(Records from a dataset)

Start of Block

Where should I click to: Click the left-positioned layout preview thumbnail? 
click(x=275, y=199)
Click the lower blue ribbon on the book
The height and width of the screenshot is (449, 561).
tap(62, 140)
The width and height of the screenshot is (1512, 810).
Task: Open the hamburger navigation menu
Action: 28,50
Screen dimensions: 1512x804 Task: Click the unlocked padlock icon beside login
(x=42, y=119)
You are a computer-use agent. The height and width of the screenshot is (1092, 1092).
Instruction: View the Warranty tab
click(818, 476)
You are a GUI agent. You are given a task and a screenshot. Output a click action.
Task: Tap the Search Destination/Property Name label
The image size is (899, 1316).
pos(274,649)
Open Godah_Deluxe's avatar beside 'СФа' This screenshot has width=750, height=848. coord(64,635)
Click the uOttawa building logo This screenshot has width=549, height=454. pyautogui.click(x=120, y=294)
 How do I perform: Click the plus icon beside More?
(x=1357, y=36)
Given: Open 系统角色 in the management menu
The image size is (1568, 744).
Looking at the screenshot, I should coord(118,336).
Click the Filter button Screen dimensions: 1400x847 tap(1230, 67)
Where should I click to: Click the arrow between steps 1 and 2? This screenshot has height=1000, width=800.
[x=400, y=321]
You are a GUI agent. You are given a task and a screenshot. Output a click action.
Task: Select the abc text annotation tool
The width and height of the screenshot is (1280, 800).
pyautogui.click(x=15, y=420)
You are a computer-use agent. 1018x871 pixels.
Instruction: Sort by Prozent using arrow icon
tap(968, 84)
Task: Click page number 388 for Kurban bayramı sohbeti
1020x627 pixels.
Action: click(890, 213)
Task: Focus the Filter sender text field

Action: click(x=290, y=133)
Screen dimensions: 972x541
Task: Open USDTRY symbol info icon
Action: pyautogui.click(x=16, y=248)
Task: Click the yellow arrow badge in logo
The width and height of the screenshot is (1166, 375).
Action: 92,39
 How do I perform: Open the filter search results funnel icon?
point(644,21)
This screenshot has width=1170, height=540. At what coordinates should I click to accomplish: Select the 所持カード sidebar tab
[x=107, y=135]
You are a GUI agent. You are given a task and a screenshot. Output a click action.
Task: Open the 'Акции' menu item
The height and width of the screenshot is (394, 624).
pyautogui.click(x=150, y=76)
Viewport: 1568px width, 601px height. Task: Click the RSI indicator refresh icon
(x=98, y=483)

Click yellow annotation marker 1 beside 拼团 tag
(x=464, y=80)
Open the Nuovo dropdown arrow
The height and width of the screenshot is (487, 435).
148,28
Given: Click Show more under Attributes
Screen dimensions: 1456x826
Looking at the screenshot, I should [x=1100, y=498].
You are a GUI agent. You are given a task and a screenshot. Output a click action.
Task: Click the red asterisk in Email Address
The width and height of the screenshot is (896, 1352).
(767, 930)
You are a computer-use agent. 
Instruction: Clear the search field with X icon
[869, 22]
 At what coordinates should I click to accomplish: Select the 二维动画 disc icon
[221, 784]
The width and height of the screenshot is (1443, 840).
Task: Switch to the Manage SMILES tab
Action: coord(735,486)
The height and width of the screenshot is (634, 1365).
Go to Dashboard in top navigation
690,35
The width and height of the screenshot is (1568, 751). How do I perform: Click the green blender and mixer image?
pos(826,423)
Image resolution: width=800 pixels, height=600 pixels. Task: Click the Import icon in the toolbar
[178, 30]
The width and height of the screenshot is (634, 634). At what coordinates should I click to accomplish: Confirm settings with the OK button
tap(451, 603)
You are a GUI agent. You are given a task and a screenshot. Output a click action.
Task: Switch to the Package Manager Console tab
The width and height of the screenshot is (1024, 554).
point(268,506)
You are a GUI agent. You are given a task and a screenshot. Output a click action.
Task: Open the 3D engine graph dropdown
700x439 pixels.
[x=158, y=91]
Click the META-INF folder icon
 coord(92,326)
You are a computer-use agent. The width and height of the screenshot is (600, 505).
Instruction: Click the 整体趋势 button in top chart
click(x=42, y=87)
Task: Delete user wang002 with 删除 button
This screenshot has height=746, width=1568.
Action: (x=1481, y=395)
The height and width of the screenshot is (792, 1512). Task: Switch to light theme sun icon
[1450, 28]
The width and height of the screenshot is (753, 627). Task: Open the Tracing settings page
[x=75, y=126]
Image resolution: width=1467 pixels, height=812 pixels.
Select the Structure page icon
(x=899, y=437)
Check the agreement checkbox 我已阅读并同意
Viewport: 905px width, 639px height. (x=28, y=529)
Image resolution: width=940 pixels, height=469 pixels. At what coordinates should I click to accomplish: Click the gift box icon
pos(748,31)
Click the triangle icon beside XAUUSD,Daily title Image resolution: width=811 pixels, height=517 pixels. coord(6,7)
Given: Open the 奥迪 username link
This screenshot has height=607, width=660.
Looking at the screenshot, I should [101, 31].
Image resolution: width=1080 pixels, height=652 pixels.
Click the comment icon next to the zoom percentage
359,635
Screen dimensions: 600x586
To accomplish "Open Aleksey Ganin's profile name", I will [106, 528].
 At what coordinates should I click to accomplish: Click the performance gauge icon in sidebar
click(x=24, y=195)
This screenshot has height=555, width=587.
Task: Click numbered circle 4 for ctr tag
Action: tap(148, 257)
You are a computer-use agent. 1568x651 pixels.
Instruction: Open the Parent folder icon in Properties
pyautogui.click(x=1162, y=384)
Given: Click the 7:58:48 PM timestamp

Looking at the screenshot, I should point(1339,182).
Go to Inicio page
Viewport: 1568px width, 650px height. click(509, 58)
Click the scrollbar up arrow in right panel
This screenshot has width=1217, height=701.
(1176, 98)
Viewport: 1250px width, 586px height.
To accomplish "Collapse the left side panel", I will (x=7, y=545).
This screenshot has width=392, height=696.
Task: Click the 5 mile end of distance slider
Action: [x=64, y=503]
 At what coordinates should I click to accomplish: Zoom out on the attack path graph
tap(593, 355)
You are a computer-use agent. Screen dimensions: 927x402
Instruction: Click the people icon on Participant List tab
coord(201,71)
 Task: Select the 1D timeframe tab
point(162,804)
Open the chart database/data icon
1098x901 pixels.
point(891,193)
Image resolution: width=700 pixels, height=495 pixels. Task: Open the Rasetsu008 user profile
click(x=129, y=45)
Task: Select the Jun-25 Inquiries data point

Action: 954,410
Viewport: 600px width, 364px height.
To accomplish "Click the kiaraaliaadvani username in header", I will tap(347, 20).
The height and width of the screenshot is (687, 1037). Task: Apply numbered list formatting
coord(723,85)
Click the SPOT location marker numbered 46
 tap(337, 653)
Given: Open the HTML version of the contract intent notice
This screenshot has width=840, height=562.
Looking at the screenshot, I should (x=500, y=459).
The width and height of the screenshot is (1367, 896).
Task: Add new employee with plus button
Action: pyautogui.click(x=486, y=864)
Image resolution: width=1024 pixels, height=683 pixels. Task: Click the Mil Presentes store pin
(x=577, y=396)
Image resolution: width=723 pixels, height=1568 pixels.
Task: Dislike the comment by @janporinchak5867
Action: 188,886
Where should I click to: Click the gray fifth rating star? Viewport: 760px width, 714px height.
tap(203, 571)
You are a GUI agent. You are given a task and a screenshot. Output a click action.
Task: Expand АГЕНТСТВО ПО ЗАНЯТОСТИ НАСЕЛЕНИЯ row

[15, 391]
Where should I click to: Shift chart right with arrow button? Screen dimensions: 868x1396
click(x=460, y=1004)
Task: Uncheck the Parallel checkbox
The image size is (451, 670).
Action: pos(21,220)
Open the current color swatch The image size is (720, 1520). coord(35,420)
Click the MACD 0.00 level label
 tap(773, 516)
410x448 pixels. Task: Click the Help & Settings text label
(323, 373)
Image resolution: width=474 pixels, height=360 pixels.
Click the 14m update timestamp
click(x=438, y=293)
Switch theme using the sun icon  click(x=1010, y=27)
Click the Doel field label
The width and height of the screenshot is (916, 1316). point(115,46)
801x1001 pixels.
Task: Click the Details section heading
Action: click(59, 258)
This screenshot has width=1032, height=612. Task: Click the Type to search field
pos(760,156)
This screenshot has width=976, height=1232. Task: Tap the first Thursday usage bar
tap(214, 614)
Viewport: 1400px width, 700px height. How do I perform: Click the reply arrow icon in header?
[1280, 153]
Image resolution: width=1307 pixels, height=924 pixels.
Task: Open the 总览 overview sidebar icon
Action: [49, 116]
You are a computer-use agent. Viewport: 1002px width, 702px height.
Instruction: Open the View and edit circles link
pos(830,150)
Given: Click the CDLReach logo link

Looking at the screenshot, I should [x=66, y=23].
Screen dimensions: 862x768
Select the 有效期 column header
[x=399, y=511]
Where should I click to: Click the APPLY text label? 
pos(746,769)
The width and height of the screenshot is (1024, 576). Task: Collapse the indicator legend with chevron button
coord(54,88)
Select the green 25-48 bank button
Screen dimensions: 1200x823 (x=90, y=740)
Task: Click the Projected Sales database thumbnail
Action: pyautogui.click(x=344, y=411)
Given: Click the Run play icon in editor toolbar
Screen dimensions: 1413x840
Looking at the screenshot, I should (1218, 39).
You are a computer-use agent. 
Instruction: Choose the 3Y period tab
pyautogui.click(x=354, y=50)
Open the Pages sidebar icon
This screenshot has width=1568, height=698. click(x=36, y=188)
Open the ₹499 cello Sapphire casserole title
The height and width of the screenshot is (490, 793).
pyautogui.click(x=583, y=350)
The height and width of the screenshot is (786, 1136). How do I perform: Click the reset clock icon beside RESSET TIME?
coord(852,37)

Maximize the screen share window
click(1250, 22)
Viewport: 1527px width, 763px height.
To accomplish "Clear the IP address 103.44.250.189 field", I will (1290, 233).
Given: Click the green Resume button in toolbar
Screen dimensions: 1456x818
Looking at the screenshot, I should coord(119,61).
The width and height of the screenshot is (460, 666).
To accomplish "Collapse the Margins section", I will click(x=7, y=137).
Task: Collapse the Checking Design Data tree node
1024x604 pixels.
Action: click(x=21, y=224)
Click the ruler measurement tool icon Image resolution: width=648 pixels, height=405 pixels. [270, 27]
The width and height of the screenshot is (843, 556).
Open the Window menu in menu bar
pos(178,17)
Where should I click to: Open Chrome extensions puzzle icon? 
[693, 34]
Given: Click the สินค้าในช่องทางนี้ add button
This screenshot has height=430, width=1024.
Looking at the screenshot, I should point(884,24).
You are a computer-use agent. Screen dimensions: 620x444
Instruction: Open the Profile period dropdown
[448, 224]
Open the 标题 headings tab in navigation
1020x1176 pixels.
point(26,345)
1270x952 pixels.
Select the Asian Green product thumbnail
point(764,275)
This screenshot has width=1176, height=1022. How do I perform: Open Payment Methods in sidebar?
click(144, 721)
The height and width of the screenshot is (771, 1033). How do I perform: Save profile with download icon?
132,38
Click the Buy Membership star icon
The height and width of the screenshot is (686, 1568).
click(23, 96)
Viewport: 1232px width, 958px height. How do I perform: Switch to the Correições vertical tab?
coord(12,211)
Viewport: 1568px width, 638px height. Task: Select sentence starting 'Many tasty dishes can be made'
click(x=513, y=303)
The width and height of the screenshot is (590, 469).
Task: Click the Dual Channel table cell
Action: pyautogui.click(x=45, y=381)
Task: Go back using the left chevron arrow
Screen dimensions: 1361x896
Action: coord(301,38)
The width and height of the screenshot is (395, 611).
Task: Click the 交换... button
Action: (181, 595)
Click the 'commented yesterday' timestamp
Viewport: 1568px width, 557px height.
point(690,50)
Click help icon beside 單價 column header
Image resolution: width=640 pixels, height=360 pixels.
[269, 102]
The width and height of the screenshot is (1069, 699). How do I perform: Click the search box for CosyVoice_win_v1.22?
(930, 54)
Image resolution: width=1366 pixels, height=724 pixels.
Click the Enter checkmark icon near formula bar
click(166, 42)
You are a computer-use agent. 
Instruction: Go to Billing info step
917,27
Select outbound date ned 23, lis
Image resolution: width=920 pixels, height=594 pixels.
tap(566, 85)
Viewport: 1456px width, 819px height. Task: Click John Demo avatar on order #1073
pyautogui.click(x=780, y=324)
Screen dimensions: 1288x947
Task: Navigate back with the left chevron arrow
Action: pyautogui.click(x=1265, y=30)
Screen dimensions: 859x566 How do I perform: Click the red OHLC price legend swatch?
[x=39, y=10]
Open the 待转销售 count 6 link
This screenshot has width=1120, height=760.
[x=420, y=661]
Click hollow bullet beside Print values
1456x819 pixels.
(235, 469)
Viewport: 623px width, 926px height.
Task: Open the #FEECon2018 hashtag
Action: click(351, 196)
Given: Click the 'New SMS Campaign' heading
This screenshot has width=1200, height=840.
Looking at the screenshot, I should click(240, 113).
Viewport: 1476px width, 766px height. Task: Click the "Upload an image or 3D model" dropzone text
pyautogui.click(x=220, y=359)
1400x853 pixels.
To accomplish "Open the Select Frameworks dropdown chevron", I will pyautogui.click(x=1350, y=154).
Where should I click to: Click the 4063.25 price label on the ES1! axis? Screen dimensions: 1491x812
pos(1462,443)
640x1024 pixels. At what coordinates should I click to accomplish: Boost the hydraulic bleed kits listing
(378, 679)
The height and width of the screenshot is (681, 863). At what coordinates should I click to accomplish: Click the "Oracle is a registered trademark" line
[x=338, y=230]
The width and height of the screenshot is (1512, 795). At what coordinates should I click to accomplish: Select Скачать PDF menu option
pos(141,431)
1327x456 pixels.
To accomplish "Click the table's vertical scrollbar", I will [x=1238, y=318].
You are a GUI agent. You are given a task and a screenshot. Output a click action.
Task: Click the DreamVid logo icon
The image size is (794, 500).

End of Block

Your assignment: Your answer should be every line above that contains the word "computer".

Completed task:
You are a computer-use agent. The height and width of the screenshot is (1092, 1092).
You are a computer-use agent. 1018x871 pixels.
You are a computer-use agent. 
You are a computer-use agent. The width and height of the screenshot is (600, 505).
You are a computer-use agent. 1568x651 pixels.
You are a computer-use agent. Screen dimensions: 927x402
You are a computer-use agent. Viewport: 1002px width, 702px height.
You are a computer-use agent. 
You are a computer-use agent. Screen dimensions: 620x444
You are a computer-use agent. 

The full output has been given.